Our QA Engineers also have two more important responsibilities. The first is a crucial part our Scrum planning process, by writing test plans and reviewing them with product owners and technical leads. They help ensure that important customer use cases are not missed, and that the engineering team understands how features will be tested. Put another way, our QA engineers help the rest of the team consider how our customers might use the features they are building.
The second responsibility is what you might expect of QA Engineers working in an Agile environment: they work directly with software engineers during feature development, testing in-progress features as much as possible and discussing those features face-to-face with the team. By the time features are actually “ready for QA”, they have usually been used and tested at some level already, and many potential bugs have already been found and fixed.

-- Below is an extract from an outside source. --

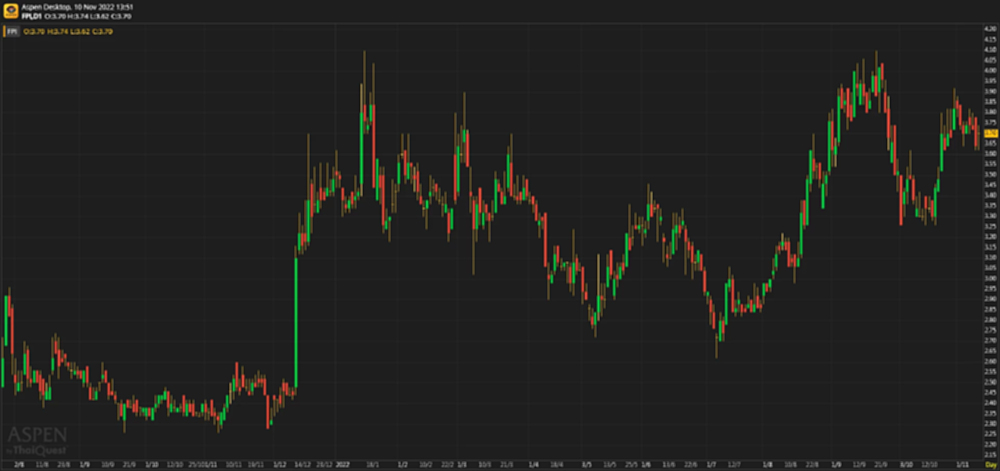
Task: Click the 1/9 date label at far left
Action: [x=85, y=464]
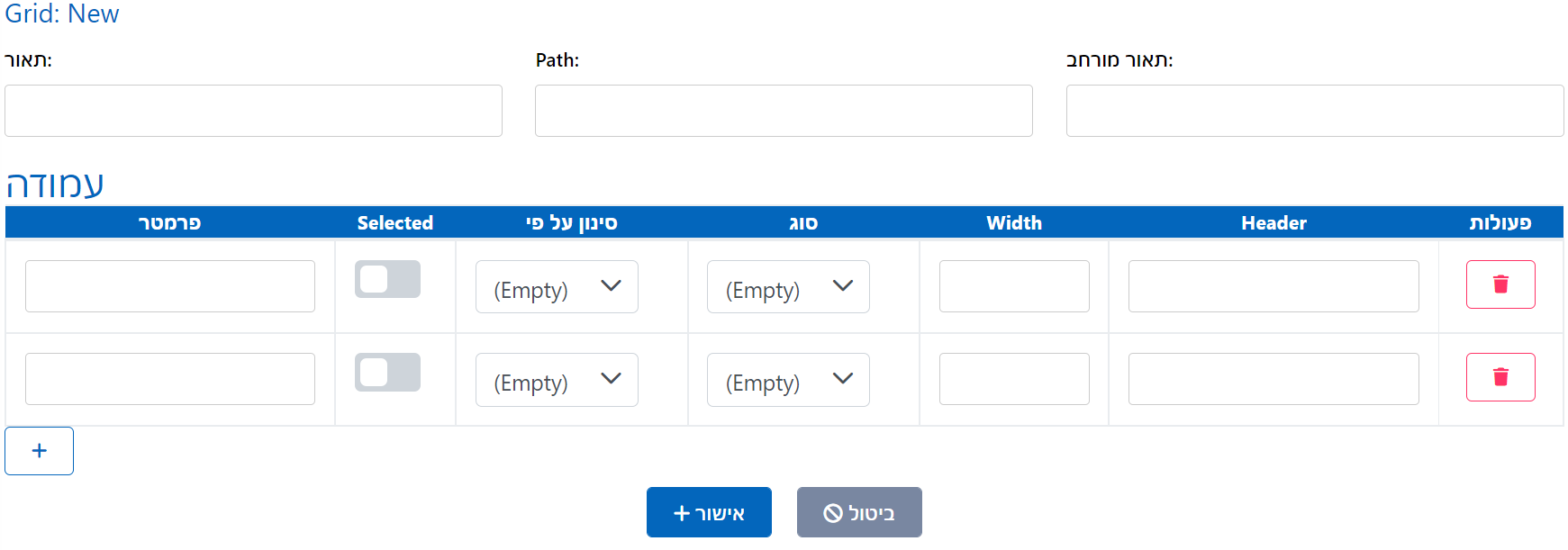Enable the Selected toggle in second row

point(387,372)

Regardless of how much manual testing is completed by the team before releasing a feature, we rely again on automation: our infrastructure allows us to do a controlled rollout live to production, and our Cluster Immune System monitors for regressions, reducing the risk of negatively impacting customers.
Finally, once our features are live in front of customers, we watch for the results of experiments we’ve set up using our A/B split-test system, and listen for feedback coming in through our community management and customer service teams. As the feedback starts rolling in—usually immediately, we’re ready. We’ve already set aside engineering time specifically to react quickly if bugs and issues are reported, or if we need to tweak features to make them more fun or useful for customers.
We’re definitely not perfect: with constrained QA resources and a persistent drive by the team to deliver value to customers quickly, we do often ship bugs into production or deliver features that are imperfect. The great thing is that we know right away what our customers want us to do about it, and we keep on iterating.